SARDINES
The adaptability of the sardine to a variety of preparations that are appetizing and delicious is not generally recognized by the housekeeper. The tiny fish may be used as the foundation of many nice, light dishes, and during the heated months form a pleasing variety upon the heavier lunch or supper dishes composed of meat. It is always well to open a box of sardines an hour or two before the contents are to be used. Drain the fish from the oil in which they are packed, as this is too rich to be digestible, and does not improve the flavor of the fish. In buying sardines, choose the more expensive quality rather than the cheap, so-called sardines, which are often only American minnows packed down in oil.
Baked sardines
Toast crustless slices of graham bread and butter them. Put the drained sardines on a tin plate, squeeze over them a few drops of lemon juice and sprinkle with fine cracker crumbs. Set the plate in the oven and bake the fish for ten minutes. Transfer the sardines to the toast, and keep hot while you make the following sauce:
Strain a half-pint of liquor from a can of tomatoes and put it into a porcelain-lined saucepan to heat. Rub together a teaspoonful of butter and one of flour, stir these into the tomato liquor, and, as the sauce thickens, add a half-teaspoonful of onion juice and a teaspoonful of granulated sugar, salt and pepper to taste. Boil up once and pour over the sardines and toast.
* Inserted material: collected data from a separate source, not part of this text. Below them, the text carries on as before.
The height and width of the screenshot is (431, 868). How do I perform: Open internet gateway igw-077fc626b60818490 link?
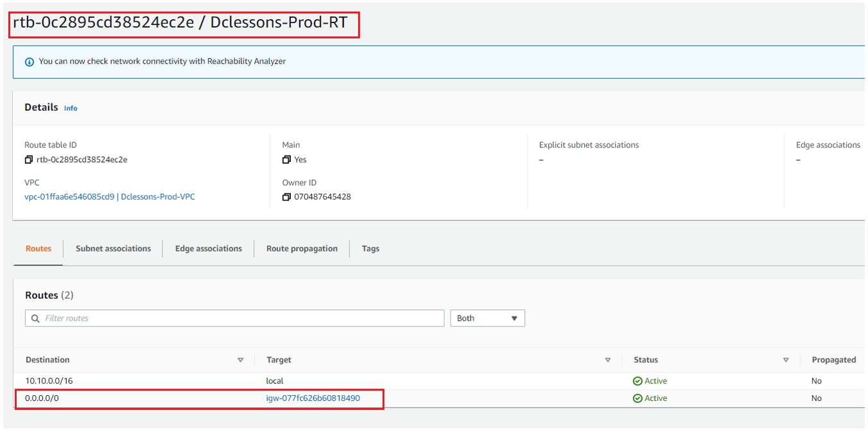tap(313, 398)
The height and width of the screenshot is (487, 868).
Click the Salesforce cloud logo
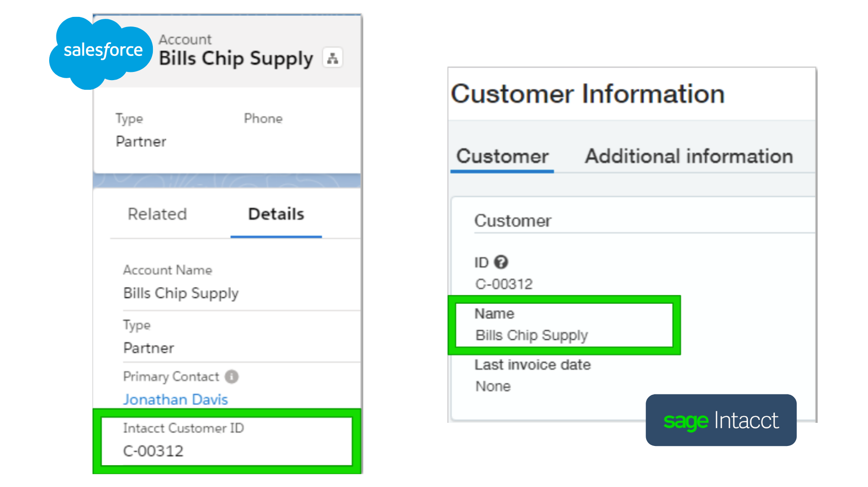101,52
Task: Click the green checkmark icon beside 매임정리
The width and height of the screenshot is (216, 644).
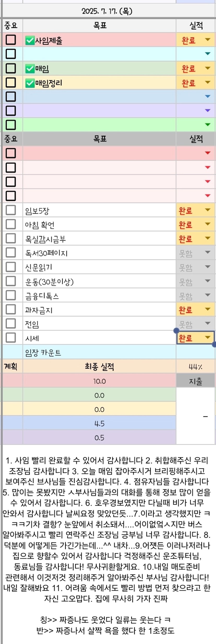Action: [x=30, y=83]
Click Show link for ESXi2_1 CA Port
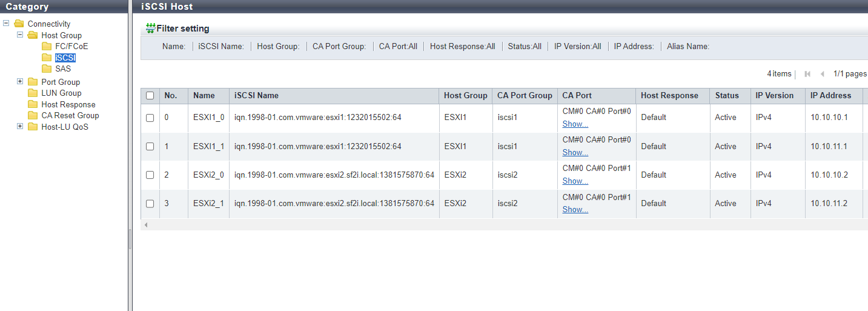868x311 pixels. pyautogui.click(x=575, y=210)
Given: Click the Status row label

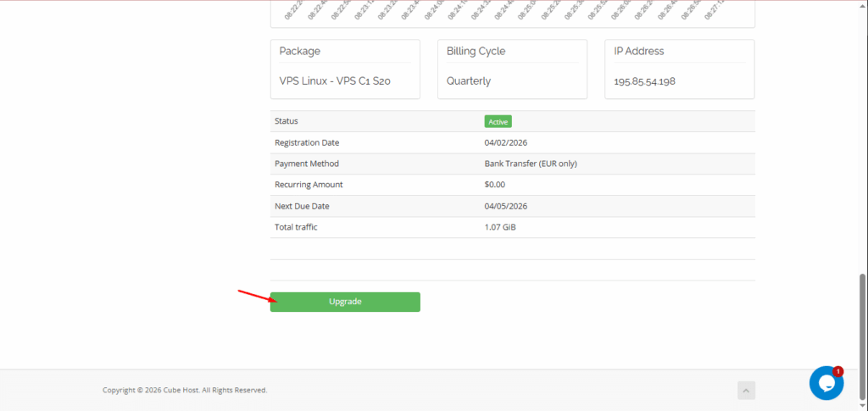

You may, if you like, substitute white bread for brown, and omit the tomato sauce entirely.
Broiled sardines
Drain the sardines free from oil and lay them on a fine oyster-broiler. Broil over a clear fire for five minutes. Butter heated saltine wafers, and lay a sardine on each of these. Squeeze four drops of lemon juice and two drops of onion juice on each fish and send to the table very hot.
Canapés of sardines
Cut thin bread into crescents or triangles. The crescent is the true canapé shape. Toast the bread. Flake sardines fine with a fork; work into them a teaspoonful of melted butter, a teaspoonful of lemon juice, a pinch of salt and four or five drops of Tabasco sauce. Spread the toast first with butter, then with the sardine mixture, place on a tin plate, cover, and set in the oven until very hot.
Grilled sardines
Cut as many strips of bread as you have sardines, making each piece a little longer and broader than the fish. Toast or fry these. Roll your sardines in egg and then in fine cracker crumbs, and fry to a light brown. Lay a sardine on each strip of toast and garnish with lemon and parsley.
Sardine eggs (cold)
Boil six eggs hard and throw into cold water. Remove the shells and cut the eggs in halves, removing the yolks. Pound these yolks to a paste with a tablespoonful of salad oil, and work into this paste eight skinned and minced sardines. Now add a teaspoonful of lemon juice, and a saltspoonful, each, of salt, pepper and mustard. Form into balls, and fit these into the halved whites of the eggs, trimming off the bottoms of the whites so that they will stand on end. Serve garnished with water-cress, and with or without a mayonnaise dressing.
Sardine eggs (hot)
After making out the “eggs” as directed in foregoing recipe, put into a saucepan with a broad bottom and closely fitting lid, and set in a pot of water at a hard boil on the range. Do not let the water get into the inner vessel. In twenty minutes they should be heated through. Transfer to a hot dish and pour over them a hot Bearnaise sauce. (See Sauces.)
Sardines in cups
Cut rounds of stale bread more than half an inch thick. Press a smaller cutter inside of the larger round half way through the bread. Scrape out the crumb from the inner round, leaving sides and bottom whole. Set upon the upper grating of a hot oven until crisped to a light brown. Turn and toast the bottom of the cups; then butter well. Skin and behead eight sardines. Scrape to a smooth pulp and mix with this sauce:
Make a roux of a large tablespoonful of butter and nearly as much flour, thin with a few spoonfuls of boiling water, season with a teaspoonful of anchovy paste and one of Worcestershire sauce; stir in the sardine pulp, and when it begins to bubble fill the buttered bread cups, which should have been kept hot. Send around sliced lemon with them.
Anchovies au lit
Toast thin rounds of bread; butter and cover thickly with the yolks of hard-boiled eggs, run through the vegetable press. Make a hollow in the mass of powdered egg and lay a curled anchovy in the little pit thus formed.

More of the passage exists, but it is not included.